Em uma crônica sobre "Huesos en el desierto", Bolaño escreve que Ciudad Juárez é uma metáfora "do incerto futuro de toda América Latina". Como você interpreta esta declaração?



GONZÁLEZ: O pessimismo de Bolaño era fundamentado: o que acontece em Ciudad Juárez expressa, infelizmente, as diretrizes comuns das sociedades latino-americanas, onde os desejos democráticos são sufocados por inúmeras limitações. E a corrupção, a exploração, a ganância desmedida por parte dos poderes corporativos, as classes políticas corruptas e o auge do crime organizado, entrelaçado com a esfera jurídica. Se a isso acrescentamos a pobreza e a desigualdade seculares, a situação é muito adversa. O diagnóstico de Bolaño a cada dia se torna mais correto.



No livro, você cita o filósofo Paul Ricoeur para justificar sua investigação: "Há crimes que não devem ser esquecidos, vítimas que pedem menos vingança do que narração". Como narrativas de ficção, como a de Bolaño, e não-ficção, como a sua, desempenham esse "dever de memória"?



GONZÁLEZ: Acredito que Bolaño queria escrever um romance global sobre os horrores do século XX. As premissas da ficção lhe permitiram interconectar tempos e espaços distintos, e erguer uma trama expansiva. Distinguem-se ali os imperativos de um romancista. Minha perspectiva e exigência eram distintas: eu tinha que documentar uma série de fenômenos, situar um contexto, reconstruir a atmosfera da época, incluir múltiplos relatos, revelar um processo temporal, fazer com que as vítimas falassem, além de incluir meu ponto de vista. O pano de fundo era a obrigação da memória, sobretudo num país como o México, e como muitos da América Latina. Você sabe que até agora as autoridades mexicanas afirmam que nunca houve assassinatos sistemáticos de mulheres em Ciudad Juárez, que nunca houve esse tipo de vítimas, que tudo aquilo é um mito, uma lenda obscura mal-intencionada? Sem meu livro e os de outros, sem os informes dos especialistas da ONU e da Anistia Internacional, os fatos teriam ficado reduzidos a aquilo que desejam assassinos e autoridades cúmplices: mera fantasia.



Como você se sentiu ao ler "2666"? O que pensa do personagem que leva seu nome?



GONZÁLEZ: Levei meses para conseguir ler "A parte dos crimes". Em cada página eu voltava a enfrentar o horror que tinha vivido. Quando o visitei em Blanes, em 2002, Bolaño me contou, rindo, que ia me incluir em "2666". Era uma brincadeira intertextual que me instalava com um pé na literatura e outro na realidade.

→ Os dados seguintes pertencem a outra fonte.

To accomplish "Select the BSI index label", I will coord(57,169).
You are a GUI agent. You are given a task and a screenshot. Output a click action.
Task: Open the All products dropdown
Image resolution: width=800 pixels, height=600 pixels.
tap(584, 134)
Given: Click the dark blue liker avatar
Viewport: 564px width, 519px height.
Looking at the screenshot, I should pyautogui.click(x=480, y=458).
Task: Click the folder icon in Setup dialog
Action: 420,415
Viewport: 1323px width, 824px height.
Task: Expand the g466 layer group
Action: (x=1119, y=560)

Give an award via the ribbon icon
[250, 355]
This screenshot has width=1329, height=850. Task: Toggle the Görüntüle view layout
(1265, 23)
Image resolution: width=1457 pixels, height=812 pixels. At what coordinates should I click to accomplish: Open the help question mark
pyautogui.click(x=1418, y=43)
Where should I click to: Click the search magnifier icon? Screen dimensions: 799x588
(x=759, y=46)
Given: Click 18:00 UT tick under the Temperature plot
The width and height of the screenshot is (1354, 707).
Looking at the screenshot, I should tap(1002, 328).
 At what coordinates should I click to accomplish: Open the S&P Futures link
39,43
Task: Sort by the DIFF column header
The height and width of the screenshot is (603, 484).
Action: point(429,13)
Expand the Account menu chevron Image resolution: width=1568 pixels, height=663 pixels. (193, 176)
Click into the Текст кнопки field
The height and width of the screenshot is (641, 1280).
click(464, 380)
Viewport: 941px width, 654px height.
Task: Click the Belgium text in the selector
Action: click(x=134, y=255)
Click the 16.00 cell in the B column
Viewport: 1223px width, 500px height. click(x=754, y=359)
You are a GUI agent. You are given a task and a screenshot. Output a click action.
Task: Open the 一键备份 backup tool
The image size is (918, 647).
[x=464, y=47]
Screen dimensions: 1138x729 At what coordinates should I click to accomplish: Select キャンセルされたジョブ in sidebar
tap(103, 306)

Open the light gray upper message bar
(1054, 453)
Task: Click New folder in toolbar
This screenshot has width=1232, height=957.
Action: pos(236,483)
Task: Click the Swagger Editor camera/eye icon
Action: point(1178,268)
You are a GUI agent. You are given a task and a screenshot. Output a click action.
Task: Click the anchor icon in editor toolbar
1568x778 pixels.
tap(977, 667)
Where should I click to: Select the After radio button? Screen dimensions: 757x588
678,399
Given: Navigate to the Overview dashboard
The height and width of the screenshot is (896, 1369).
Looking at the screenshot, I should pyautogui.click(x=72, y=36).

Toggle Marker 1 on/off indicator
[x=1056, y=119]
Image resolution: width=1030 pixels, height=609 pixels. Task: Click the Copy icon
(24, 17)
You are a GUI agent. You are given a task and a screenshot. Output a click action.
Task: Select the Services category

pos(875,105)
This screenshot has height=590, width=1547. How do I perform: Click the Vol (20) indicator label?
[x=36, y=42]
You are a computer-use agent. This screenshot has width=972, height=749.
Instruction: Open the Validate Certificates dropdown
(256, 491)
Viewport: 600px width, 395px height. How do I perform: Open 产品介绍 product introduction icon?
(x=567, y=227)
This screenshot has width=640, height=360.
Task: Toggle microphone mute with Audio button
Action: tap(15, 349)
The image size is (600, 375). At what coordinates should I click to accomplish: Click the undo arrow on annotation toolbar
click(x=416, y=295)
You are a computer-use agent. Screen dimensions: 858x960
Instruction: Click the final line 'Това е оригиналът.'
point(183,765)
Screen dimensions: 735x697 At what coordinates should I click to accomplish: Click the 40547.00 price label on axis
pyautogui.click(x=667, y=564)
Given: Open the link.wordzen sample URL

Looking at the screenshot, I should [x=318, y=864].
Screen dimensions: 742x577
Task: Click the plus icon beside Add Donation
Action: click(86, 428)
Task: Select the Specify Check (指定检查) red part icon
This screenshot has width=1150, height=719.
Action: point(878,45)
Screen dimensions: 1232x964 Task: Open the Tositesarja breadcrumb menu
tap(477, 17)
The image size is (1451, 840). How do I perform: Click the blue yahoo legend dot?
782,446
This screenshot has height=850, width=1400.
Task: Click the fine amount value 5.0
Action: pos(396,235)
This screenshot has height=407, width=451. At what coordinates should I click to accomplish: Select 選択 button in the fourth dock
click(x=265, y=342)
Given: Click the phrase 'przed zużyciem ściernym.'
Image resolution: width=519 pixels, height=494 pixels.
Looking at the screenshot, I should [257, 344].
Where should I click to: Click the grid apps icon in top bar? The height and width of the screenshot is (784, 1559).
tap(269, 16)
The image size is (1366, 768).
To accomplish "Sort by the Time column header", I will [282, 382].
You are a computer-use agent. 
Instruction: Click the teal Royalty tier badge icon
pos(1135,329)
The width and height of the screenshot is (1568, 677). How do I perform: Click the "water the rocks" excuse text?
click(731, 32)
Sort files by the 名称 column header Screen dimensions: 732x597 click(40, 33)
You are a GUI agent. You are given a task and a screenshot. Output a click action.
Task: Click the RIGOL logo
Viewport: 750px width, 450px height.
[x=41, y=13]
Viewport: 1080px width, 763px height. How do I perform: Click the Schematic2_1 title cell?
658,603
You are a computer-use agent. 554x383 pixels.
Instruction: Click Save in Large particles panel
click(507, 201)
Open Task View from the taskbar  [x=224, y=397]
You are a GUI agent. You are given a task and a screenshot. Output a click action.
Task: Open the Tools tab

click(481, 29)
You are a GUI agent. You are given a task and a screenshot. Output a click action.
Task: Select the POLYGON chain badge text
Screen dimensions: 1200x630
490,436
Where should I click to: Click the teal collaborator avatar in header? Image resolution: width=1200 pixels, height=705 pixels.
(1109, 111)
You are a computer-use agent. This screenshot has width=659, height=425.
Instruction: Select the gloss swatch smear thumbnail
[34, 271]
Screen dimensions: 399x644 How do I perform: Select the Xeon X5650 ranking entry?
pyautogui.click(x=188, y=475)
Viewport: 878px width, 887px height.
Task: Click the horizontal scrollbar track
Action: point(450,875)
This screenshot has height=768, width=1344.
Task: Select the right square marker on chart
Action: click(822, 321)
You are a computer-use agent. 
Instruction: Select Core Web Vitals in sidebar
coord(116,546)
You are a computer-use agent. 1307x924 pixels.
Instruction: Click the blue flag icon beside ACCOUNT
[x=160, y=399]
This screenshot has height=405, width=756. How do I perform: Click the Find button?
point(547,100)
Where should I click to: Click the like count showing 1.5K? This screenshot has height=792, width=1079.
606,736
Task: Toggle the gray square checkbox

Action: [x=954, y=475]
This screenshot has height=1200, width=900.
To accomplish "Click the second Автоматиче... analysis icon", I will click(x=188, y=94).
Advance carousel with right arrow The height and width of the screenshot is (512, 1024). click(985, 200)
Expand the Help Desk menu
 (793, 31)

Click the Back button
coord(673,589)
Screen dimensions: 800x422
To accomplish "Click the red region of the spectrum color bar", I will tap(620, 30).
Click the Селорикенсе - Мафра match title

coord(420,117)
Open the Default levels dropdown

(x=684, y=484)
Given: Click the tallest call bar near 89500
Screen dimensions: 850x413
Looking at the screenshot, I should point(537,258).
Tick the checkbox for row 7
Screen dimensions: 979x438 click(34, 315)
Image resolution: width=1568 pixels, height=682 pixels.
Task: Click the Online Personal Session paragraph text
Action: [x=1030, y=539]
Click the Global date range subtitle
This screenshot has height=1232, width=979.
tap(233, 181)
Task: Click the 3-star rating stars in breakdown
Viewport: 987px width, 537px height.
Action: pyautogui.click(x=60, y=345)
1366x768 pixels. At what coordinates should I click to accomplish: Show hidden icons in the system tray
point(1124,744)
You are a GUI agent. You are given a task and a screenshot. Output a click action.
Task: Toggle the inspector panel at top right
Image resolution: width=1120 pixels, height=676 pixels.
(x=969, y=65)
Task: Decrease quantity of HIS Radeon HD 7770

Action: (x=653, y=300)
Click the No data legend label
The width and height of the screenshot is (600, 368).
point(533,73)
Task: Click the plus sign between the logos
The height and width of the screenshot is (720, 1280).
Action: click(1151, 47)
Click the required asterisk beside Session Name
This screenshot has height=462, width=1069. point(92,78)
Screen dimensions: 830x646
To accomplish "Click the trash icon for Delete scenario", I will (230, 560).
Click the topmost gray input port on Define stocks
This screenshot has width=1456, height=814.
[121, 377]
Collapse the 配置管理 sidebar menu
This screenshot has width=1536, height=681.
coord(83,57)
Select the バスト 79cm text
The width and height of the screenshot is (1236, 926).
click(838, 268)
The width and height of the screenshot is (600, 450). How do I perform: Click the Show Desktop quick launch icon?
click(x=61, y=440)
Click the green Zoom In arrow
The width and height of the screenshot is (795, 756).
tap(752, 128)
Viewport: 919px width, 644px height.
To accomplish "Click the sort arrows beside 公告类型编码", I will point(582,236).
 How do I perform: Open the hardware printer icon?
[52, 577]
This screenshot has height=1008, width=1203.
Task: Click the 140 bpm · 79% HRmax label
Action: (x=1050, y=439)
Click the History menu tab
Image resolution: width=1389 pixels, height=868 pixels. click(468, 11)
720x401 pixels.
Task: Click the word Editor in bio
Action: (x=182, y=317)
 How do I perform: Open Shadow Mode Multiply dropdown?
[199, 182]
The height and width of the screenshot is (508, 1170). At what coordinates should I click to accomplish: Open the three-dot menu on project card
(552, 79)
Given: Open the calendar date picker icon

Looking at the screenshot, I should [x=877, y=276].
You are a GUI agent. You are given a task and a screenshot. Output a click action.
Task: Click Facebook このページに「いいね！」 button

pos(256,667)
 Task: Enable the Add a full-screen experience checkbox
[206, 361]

Acho que até hoje não saí desse lugar onde Bolaño me deixou. E nem acho que vou conseguir. O personagem com meu nome em "2666" é uma sombra que gravita ao meu redor todos os dias. É o legado de Bolaño que devo resguardar. "Com Sergio, sim, eu iria à guerra", ele escreveu sobre mim. Era como me dizer: "Amanhã na batalha pensa em mim". Não há um dia em que eu não pense em Roberto Bolaño.